Another quick test to try and see if you can solve the exceeded file quota yourself, is to clear your cache (so close your browser and start a new private window) and then check again.

The Gaia Archive team is continuously working towards making the Gaia Archive more efficient and easy to use. New releases of the Gaia Archive come out at regular intervals. Service interruptions are announced beforehand in the GUI (one-time pop-ups). On the Gaia Archive "New Releases" page you can find information on the current and previous releases.

This table provides a link between the HEALPix identifier (level 6, so Nside = 2^6 = 64) and equatorial, Galactic, and ecliptic coordinates. The text file has four header lines and 49152 lines, each with seven columns separated by commas:

1. HEALPix identifier [nest scheme, Gaia default]
2. Right ascension [deg]
3. Declination [deg]
4. Galactic Longitude [deg]
5. Galactic Latitude [deg]
6. Ecliptic Longitude [deg]
7. Ecliptic Latitude [deg]
8. HEALPix identifier [ring scheme]

The conversion from Gaia source_id to HEALPix number with nest pixel ordering is described here. The built-in Archive function GAIA_HEALPIX_INDEX(order, source_id) can be used to do the transformation within ADQL queries, more details at the Archive Help - ADQL syntax (part 3). Additional functions available. Read here about ring and nested HEALPix ordering.

​​​This is the unavoidable consequence of using the Initial Gaia Source List (IGSL) for bootstrapping the cross-match procedures for Gaia Data Release 1. The IGSL is a collection of multiple, incomplete pre-Gaia catalogues, known to contain spurious and duplicate sources. To avoid dropping Hipparcos stars in the IGSL, those entries not matched were added as a "fake" Tycho-2 star with Tycho-2 identifier idTYCHO = 9999999000000+idHIP. Because of a bug in the matching procedures, approximately 12000 Hipparcos stars have been entered twice. These can be identified as objects with auxHIP = 1 and idTYCHO > 9999999000000 and should not be used.

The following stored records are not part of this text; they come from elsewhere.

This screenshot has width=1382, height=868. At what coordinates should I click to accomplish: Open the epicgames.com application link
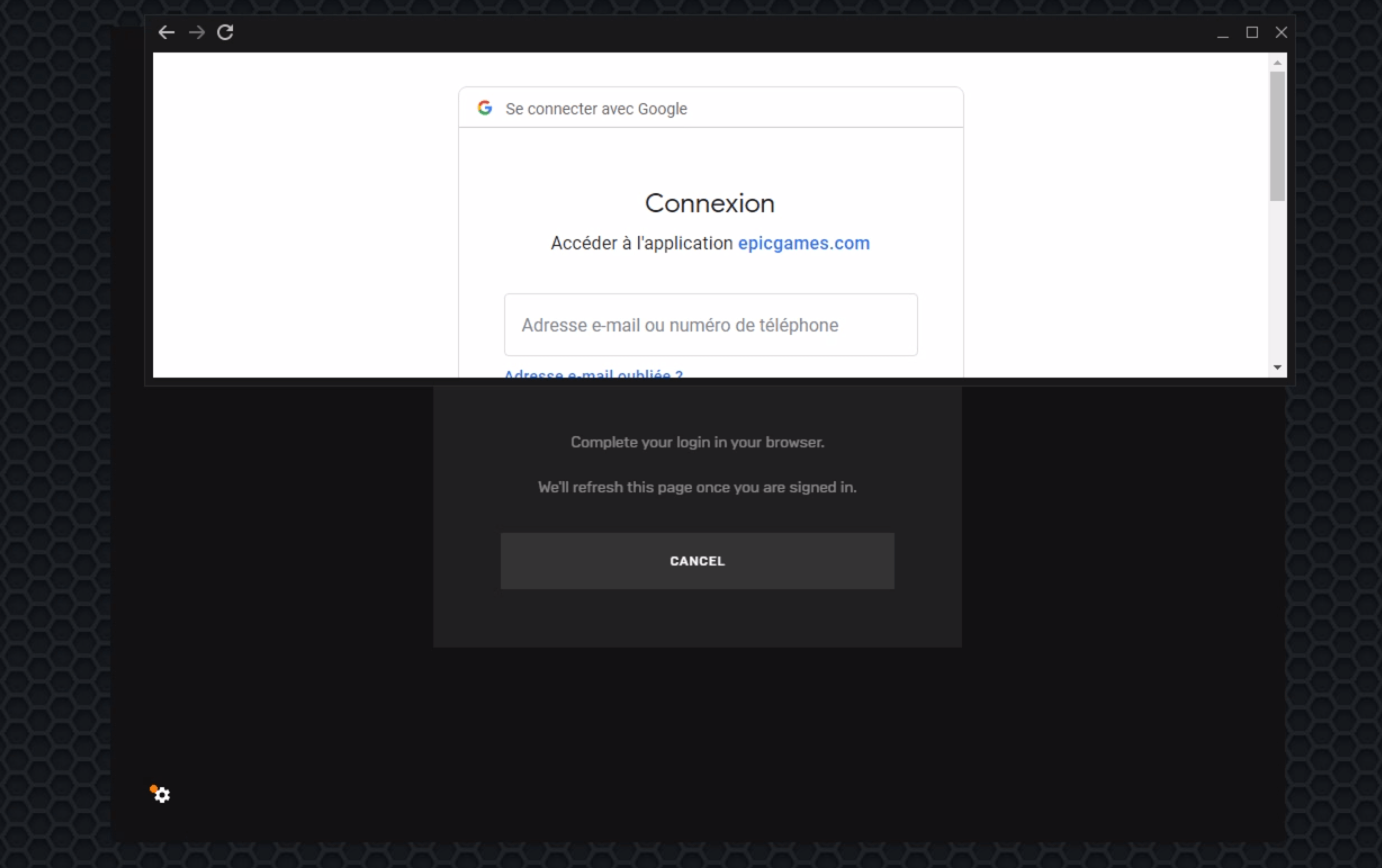pos(804,244)
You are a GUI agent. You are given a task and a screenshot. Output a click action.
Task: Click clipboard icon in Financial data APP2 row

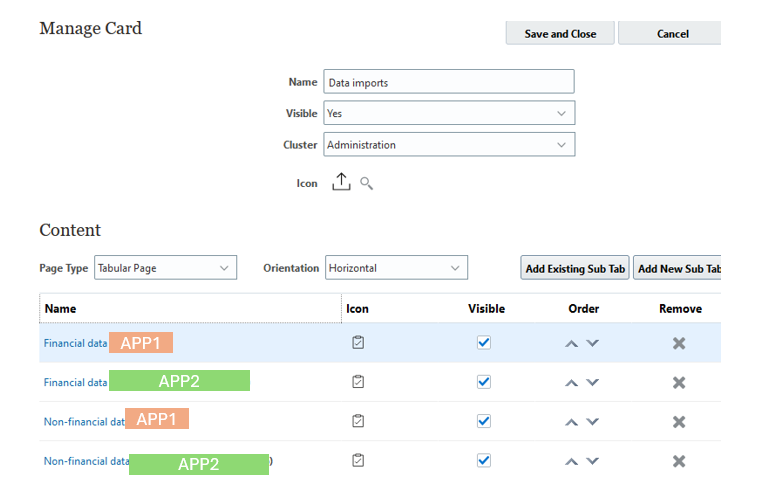tap(358, 381)
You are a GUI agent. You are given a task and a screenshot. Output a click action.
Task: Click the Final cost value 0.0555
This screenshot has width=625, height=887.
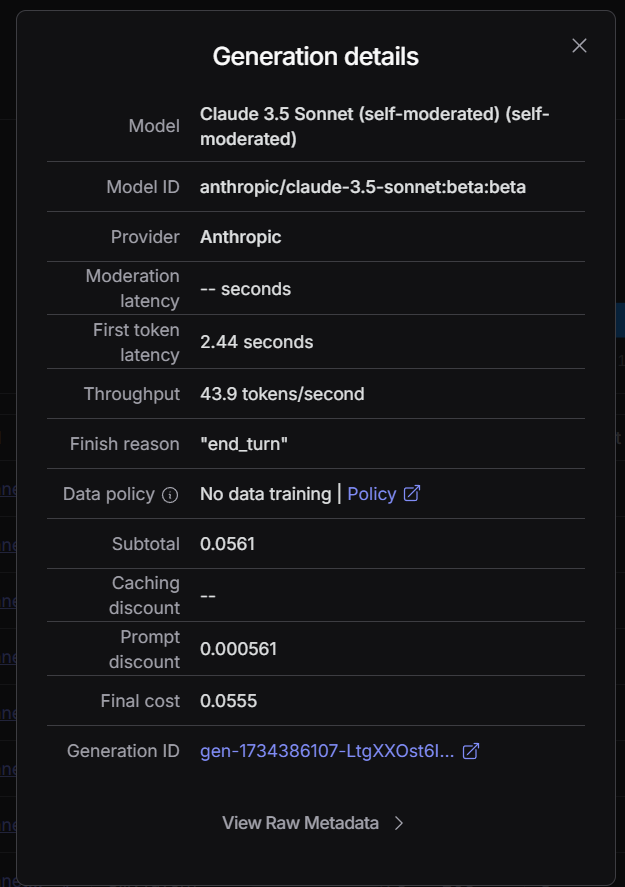click(x=228, y=701)
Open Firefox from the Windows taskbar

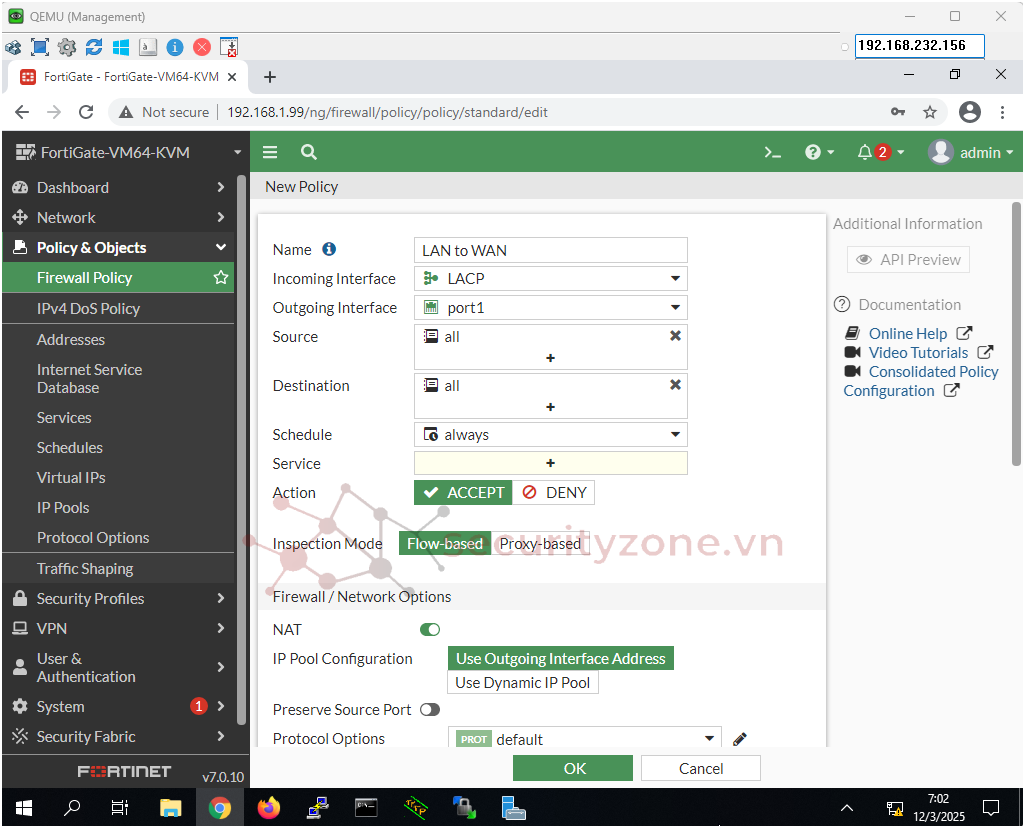click(269, 808)
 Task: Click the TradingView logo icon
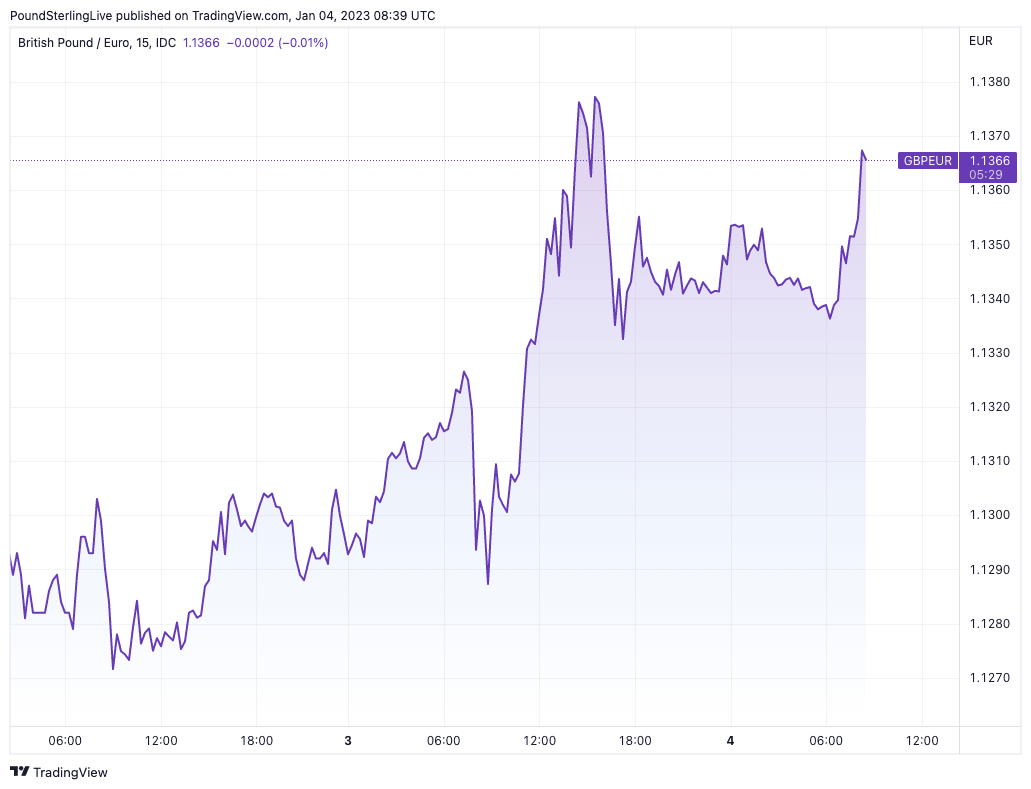pyautogui.click(x=19, y=772)
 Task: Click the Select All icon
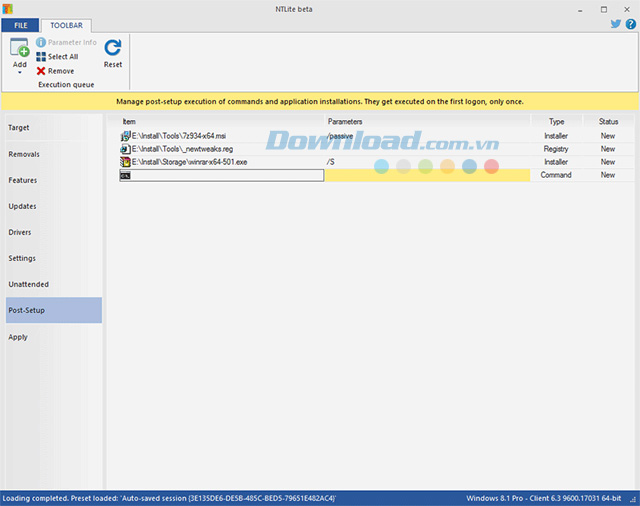point(41,57)
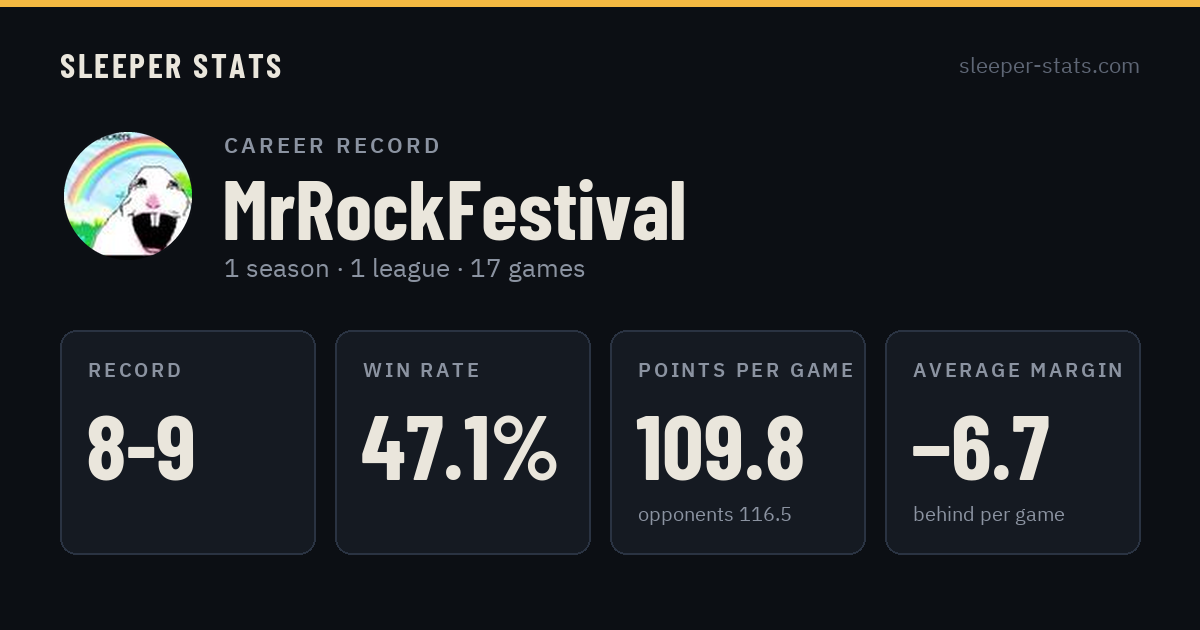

The Gaia Archive data model (column description, units, etc.) along with the extensive documentation of the data and its processing can be found here, with the opportunity to download the full data release documentation.

There are limits on how much data can be retrieved via ADQL (TAP) and how long a query can last. They are different for anonymous and registered (authenticated) users.

Anonymous access (as documented here):

• Synchronous query time-out: 30 s
  • Maximum number of rows if execution time <30s:   3,000,000
  • Maximum number of rows if execution time >=30s:       2,000
• Asynchronous query time-out: 90 min
  • Maximum number of rows: 3,000,000

Authenticated users (after login):

• Synchronous query time-out: 60 s
  • Maximum number of rows if execution time <60s:     unlimited
  • Maximum number of rows if execution time >=60s:         2,000
• Asynchronous query time-out: 120 min
  • Maximum number of rows: unlimited
• User space:
  • Jobs (ADQL query output): 20 GB
  • User tables: 1 GB

The DataLink maximum number of sources that can be retrieved is equal for registered and anonymous users: 5,000 per query.

Anybody can self-register for a Gaia ESA Archive user account through this page and then "SIGN IN" using the button in the top-right corner of the Gaia Archive, after which the reported user quota apply. In exceptional cases, upon demonstrated need, users can request (temporary) changes to their quota by sending a motivated request to the Gaia Helpdesk.

These stars might be too bright for Gaia. They saturate the sensitive CCD detectors on-board of Gaia. The brightest object included in Gaia DR2 has a G magnitude (phot_g_mean_mag) of 1.71 but incompleteness is large until G ≈ 3. So practically, no star visible to the naked eye made it into Gaia DR1. More information on this topic can be found in the Gaia Data Release documentation or more specifically here.

A five-parameter astrometric solution, including proper motions and parallaxes, has been computed for a sub-sample of about 1,3 billion sources of the total of 1,7 billion sources in Gaia Data Release 2; and has been computed for the TGAS sub-sample comprising circa 2 million sources in Gaia Data Release 1. More information can be found here.

Negative parallaxes are caused by errors in the observations. Even if a negative distance has no physical meaning, there are a certain number of stars expected to have negative parallaxes just from an error propagation perspective. The negative parallax tail is a very useful diagnostic on the quality of the astrometric solution. Further details can be found here and here.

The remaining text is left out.